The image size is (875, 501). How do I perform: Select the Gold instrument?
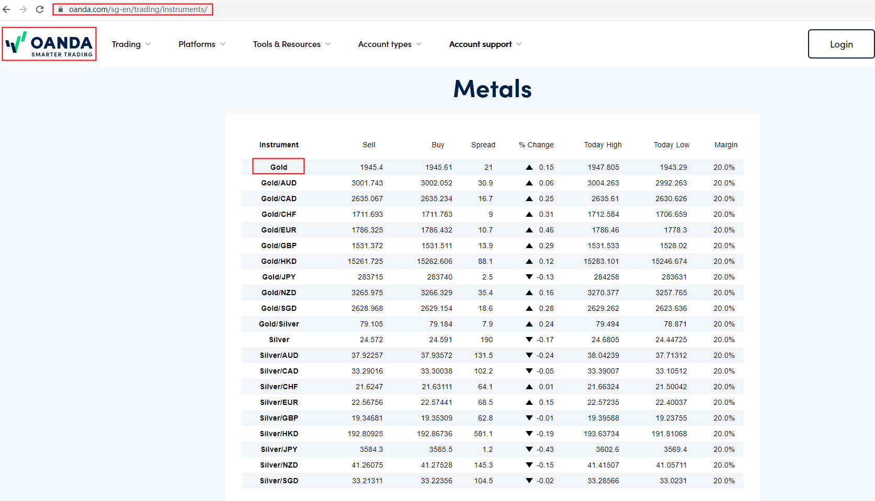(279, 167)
==
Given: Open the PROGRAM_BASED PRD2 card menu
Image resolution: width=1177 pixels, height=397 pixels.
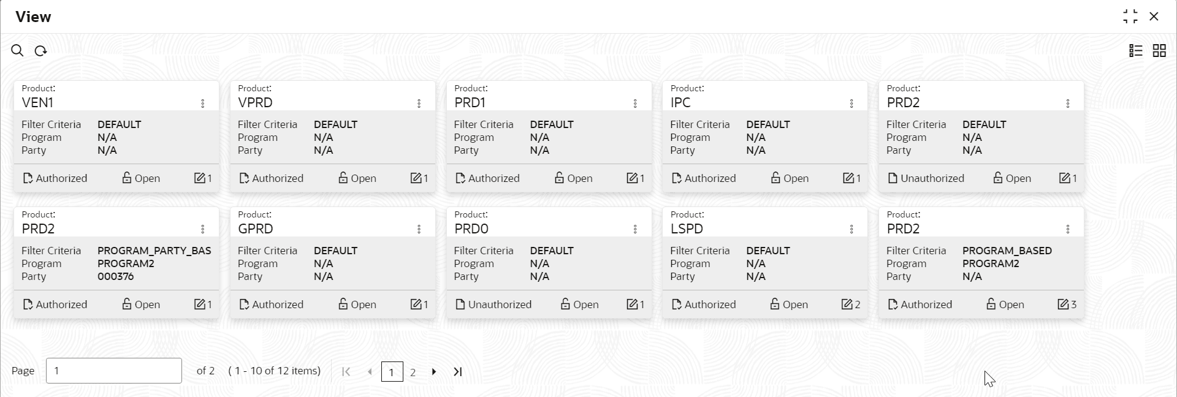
==
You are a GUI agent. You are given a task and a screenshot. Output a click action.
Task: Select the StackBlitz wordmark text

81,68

Work required: For this exercise, repeat exactly the lines of the data above from the one with "Given: Open the PROGRAM_BASED PRD2 card menu" down to the one with "Image resolution: width=1177", both end lines included.

The completed task:
Given: Open the PROGRAM_BASED PRD2 card menu
Image resolution: width=1177 pixels, height=397 pixels.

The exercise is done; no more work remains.